» REQUIRED TASK 1
Copy the stretch of the article on Hilst & Coffey's album from "When it came" through "up their efforts.", substituting "January" for "December".
» REQUIRED TASK 2
Write what comes next in the news piece about Hilst & Coffey's new album.

== TEXT BLOCK

Holding a musical conversation

Published: July 06. 2012 4:00AM PST

When it came time for Tim Coffey and Kat Hilst to begin recording their new album in December, they had some songs ready to go and a few more that needed a little work.

But when they arrived at Keith Banning’s Lonely Grange Recorders studio in Sisters, they were confronted with a space so pristine, it demanded that they step up their efforts.

“We had to refine what we were doing,” Coffey said. “The sound was so good (we had to) make sure whatever (we) played was meant to be played.”

The result is an album, “The Lonely Grange Sessions,” that draws out the natural warmth of Hilst & Coffey’s earthy folk, blues and Celtic music. Packed with his percussive acoustic guitar and the rich textures of her cello, the record courses with the chemistry that has made the duo one of the busiest bands in Bend over the past few years.

That was by design, Coffey said.

“When Kat and I play live, most of the time it’s just her and I,” he said. “We’ve had a number of requests from people to get more instrumentals recorded and to really have it just be focused on her and I. And that’s what this is.”

Banning’s studio — suggested by Franchot Tone, who mixed “Lonely Grange” and played on it, too — was set up perfectly for what the duo wanted.

“We just had a ball. Basically we sat across from each other,” Coffey said, “and we just played.”

====
== INFORMATION GIVEN

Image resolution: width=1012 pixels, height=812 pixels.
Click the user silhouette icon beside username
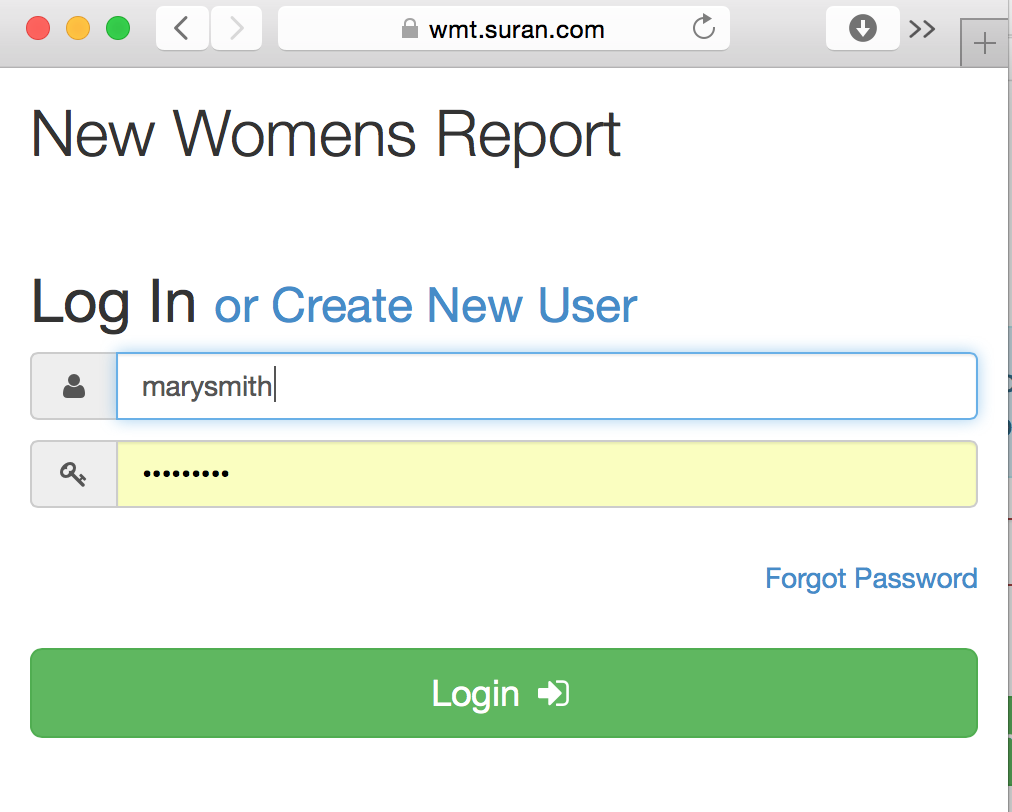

====
== INFORMATION GIVEN

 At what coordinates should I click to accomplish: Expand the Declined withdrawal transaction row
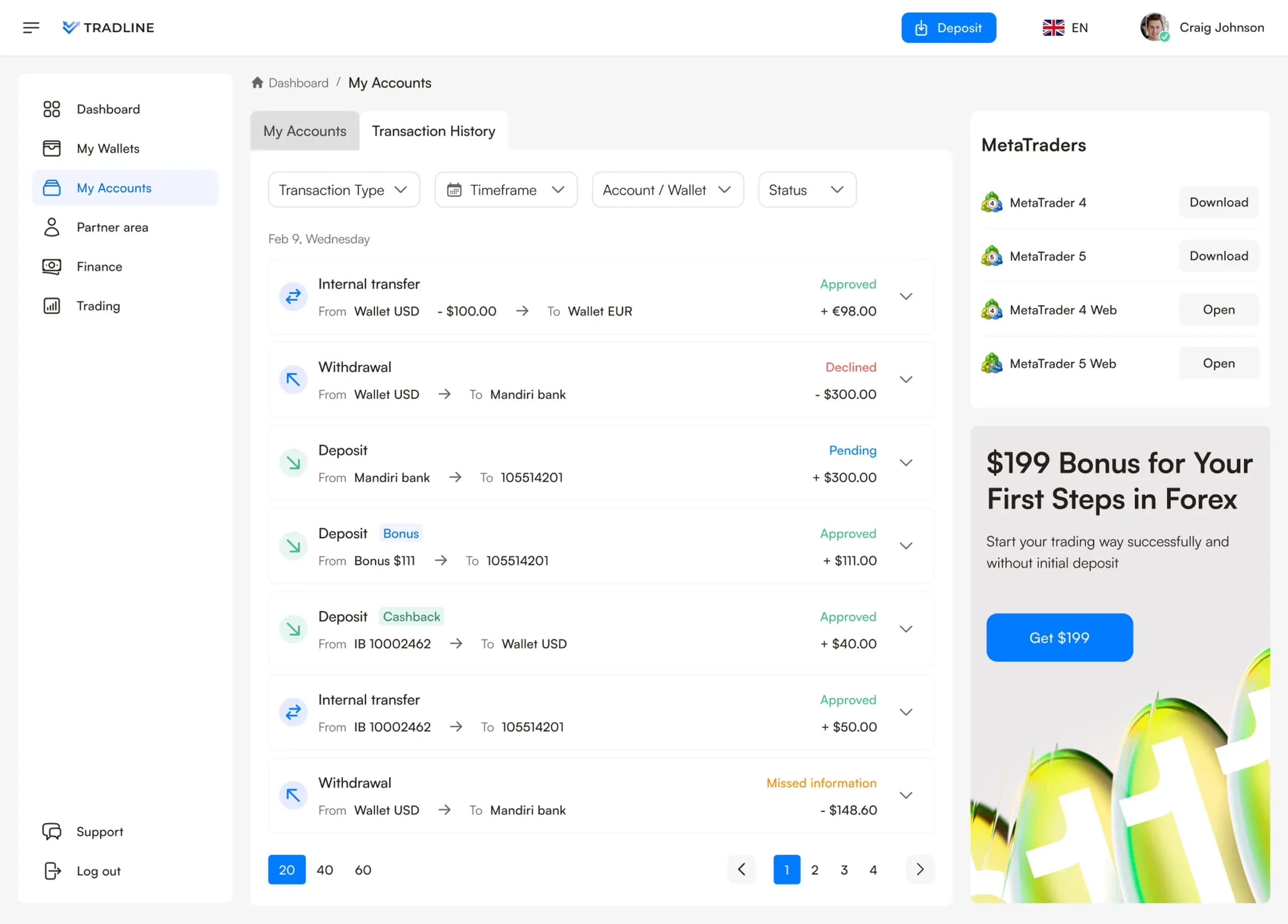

====

» EXERCISE OUTPUT 1
When it came time for Tim Coffey and Kat Hilst to begin recording their new album in January, they had some songs ready to go and a few more that needed a little work.

But when they arrived at Keith Banning’s Lonely Grange Recorders studio in Sisters, they were confronted with a space so pristine, it demanded that they step up their efforts.

» EXERCISE OUTPUT 2
As a whole, the album is more upbeat and danceable than Coffey’s 2011 album “Strings Unbound,” with seven instrumentals among its 12 songs. On several tunes, Hilst’s cello carries what would typically be the vocal melody. (Last year’s “The Goat Rodeo Sessions,” an eclectic, virtuoso project by Yo-Yo Ma, Chris Thile and others, was a major inspiration, the duo said.)

And throughout, the intangible interaction between wood, strings, hands and well-placed microphones in an acoustically sublime environment is on full display.

“It’s very human,” Hilst said. “The things that I consider imperfections, I really feel like it’s real people playing. It’s not scrubbed and polished and tone-pitched and whatever else.”

Coffey concurs: “When I hear it, I just say, ‘Wow, that’s just us playing that song in that room together.’ I’m really proud of it.”

Hilst & Coffey CD release, with Wild Rye; 7 p.m. Wednesday; McMenamins Old St. Francis School, 700 N.W. Bond St., Bend; www.mcmenamins.com.